Hey everybody..I tried to do a bit of research the past few days so I would not flood the forums with the questions that so many of you answer on a daily basis..

I just purchased a half dozen 1 1/2 coilsprings and my buddy has been guiding me a bit as to what to do in order to prep them for the season. My target species will be raccoon. I was hoping somebody could give me a blow by blow as to what needs to be done in order to prep the traps for this season. (washing, dyeing, waxing, tuning etc.) They are currently sitting in a bucket of soapy water.. lol
Thanks for any and all help. - Nick


----------



## ND trapper (Nov 14, 2006)

Will these traps be used in the water or on dryland?


----------



## stolenbase (Aug 23, 2003)

They will be used mainly on dry land. 
My other quick question I'm having difficulty with is finding cables.

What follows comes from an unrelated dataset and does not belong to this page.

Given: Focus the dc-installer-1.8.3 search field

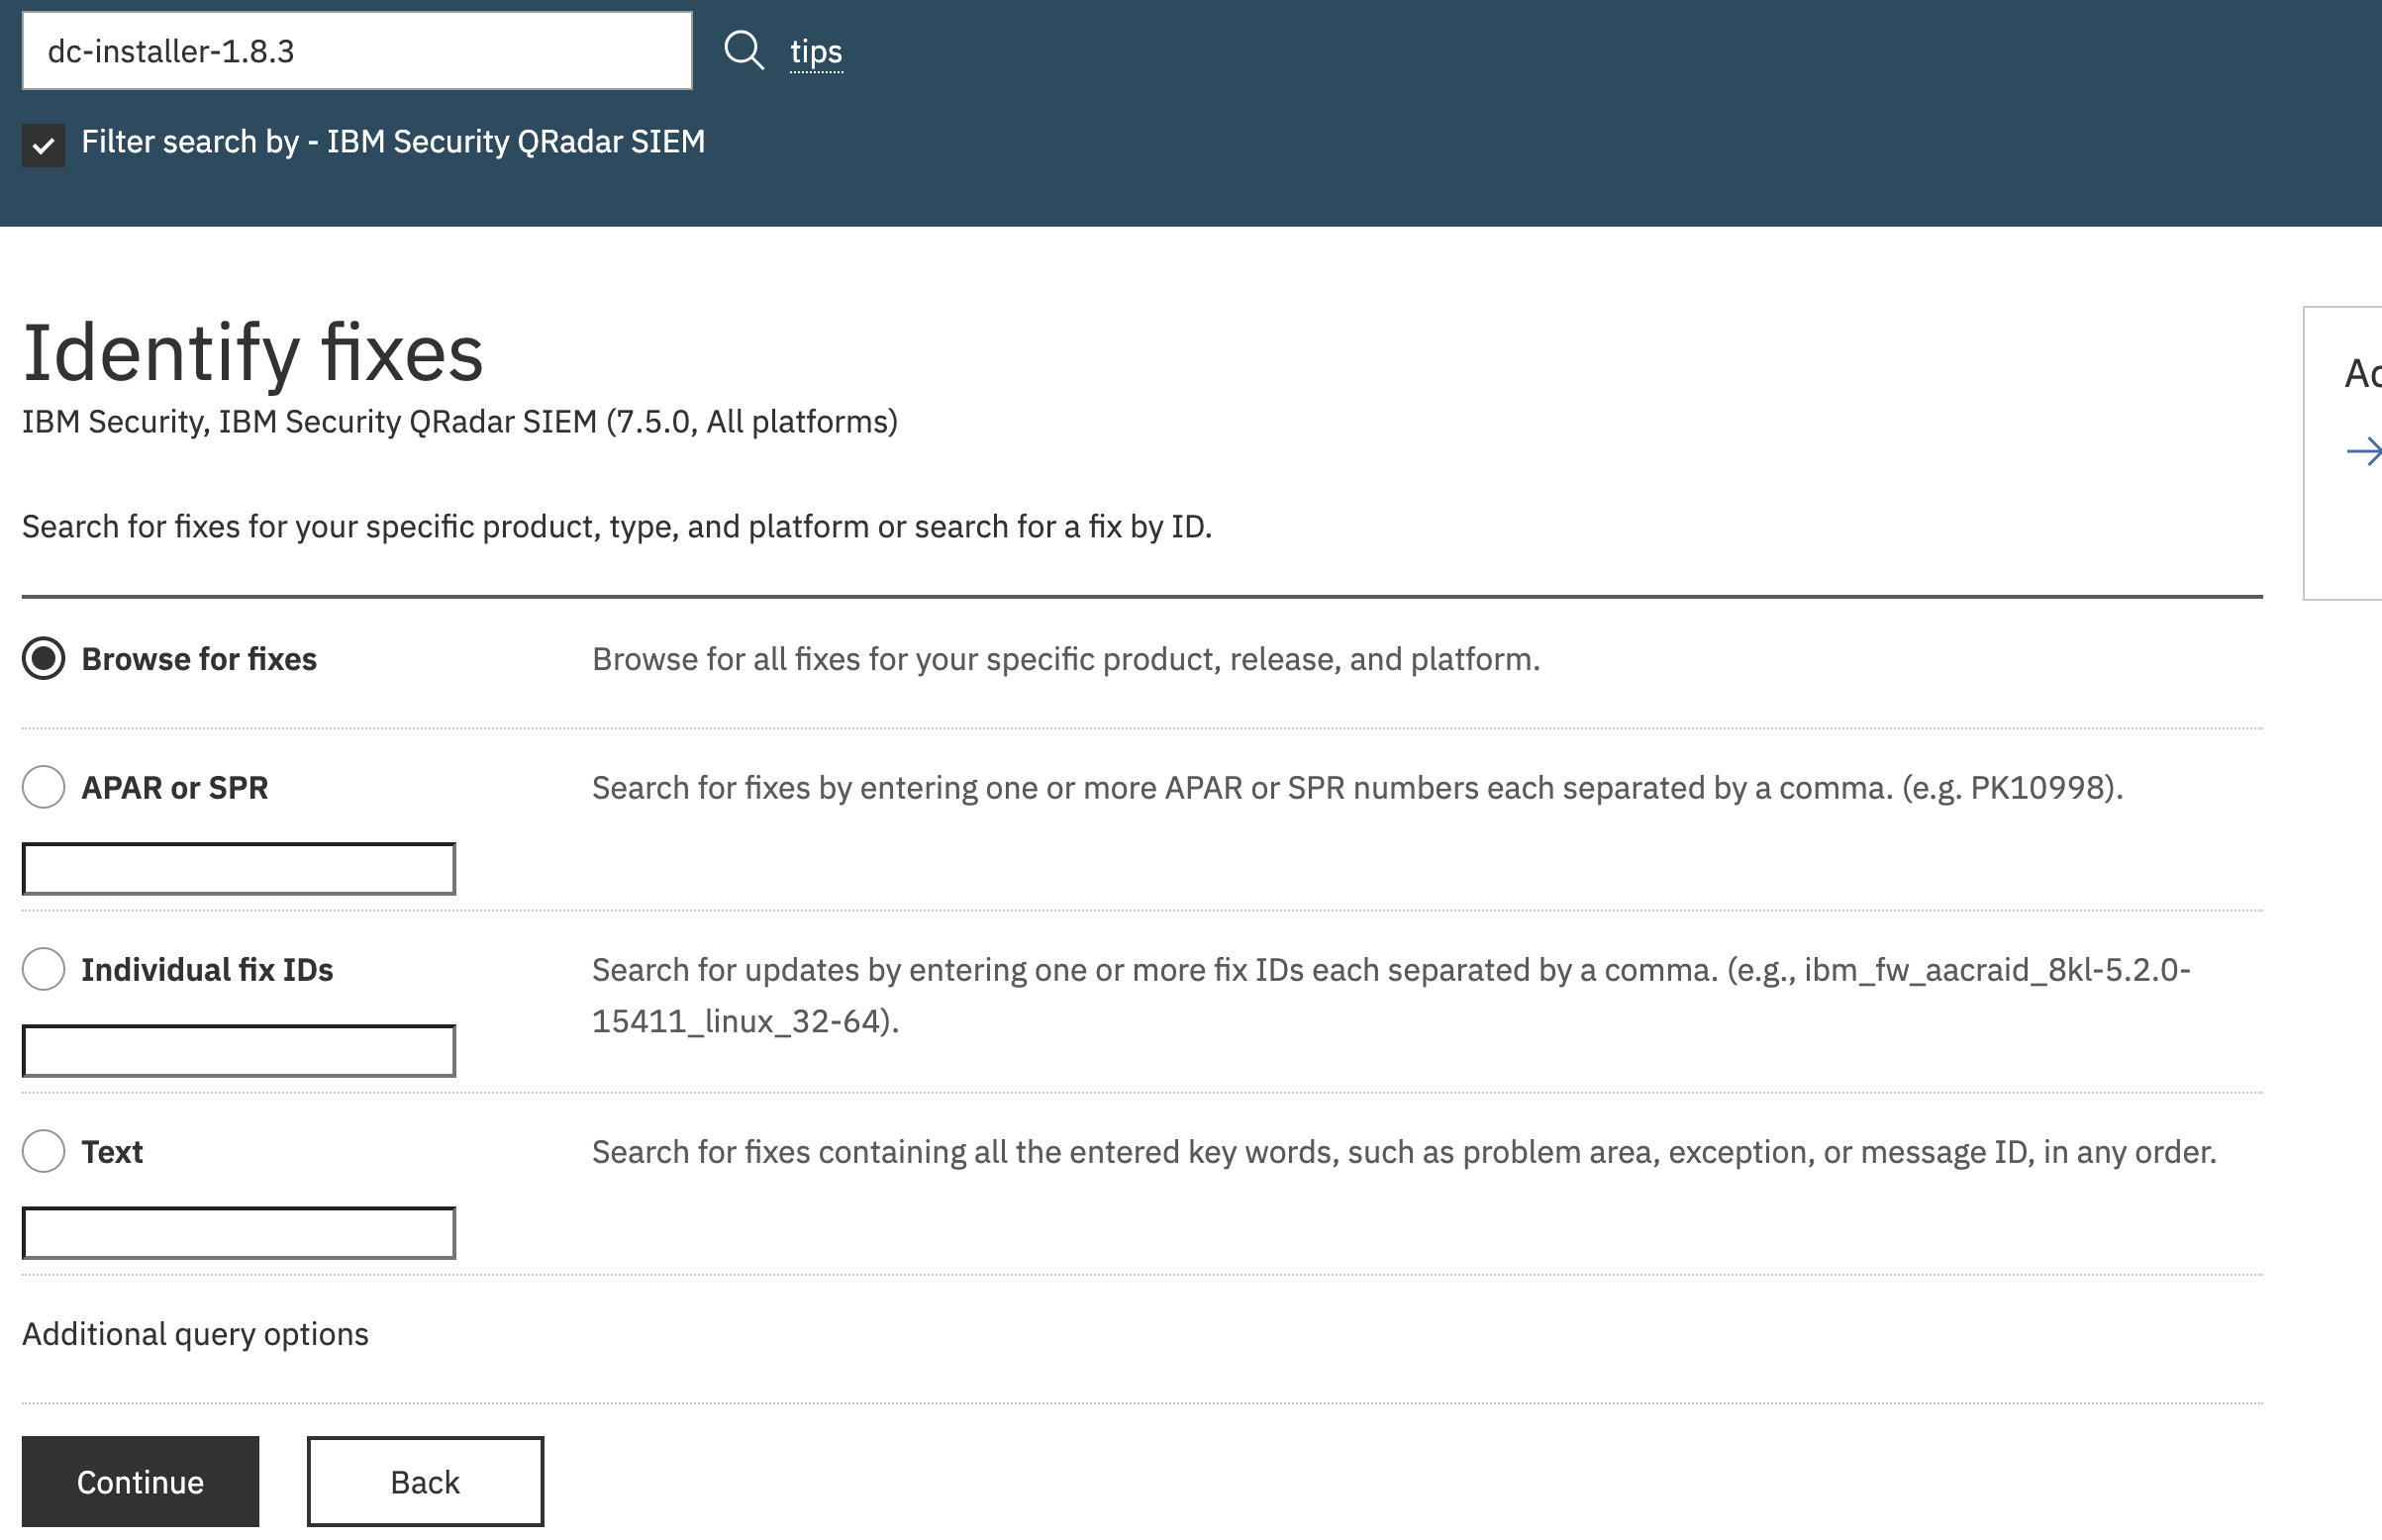Looking at the screenshot, I should 357,51.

Approximatelty how much do I need and of what gauge for my six traps? I have checked TSC, and Menards so far and that stuff is pricey!

For those of you who have viewed this I will be posting a compilation of the info I have found in books and online for a step by step how to for prepping traps..hopefully it will help somebody else along the way after me and possibly make it a sticky? Thanks, Nick


----------



## ND trapper (Nov 14, 2006)

You only need to wax your traps if you are going to be trapping dry land. If they are really rusty you can dye them with log wood dye. As far as **** trapping goes I think the set up of the trap is more important than if the trap was treated or not. I use 1.5 coils on my **** line and all of my dry land **** traps are set up with #2 springs, machine chain, extra swivels and a shock spring. Once you know the basics of **** trapping it's not hard to get a **** to step on your trap pan. Holding him though is a different matter and that's where the set up of the trap becomes important.



stolenbase said:


> My other quick question I'm having difficulty with is finding cables. Approximatelty how much do I need and of what gauge for my six traps?


What are the cables for?


----------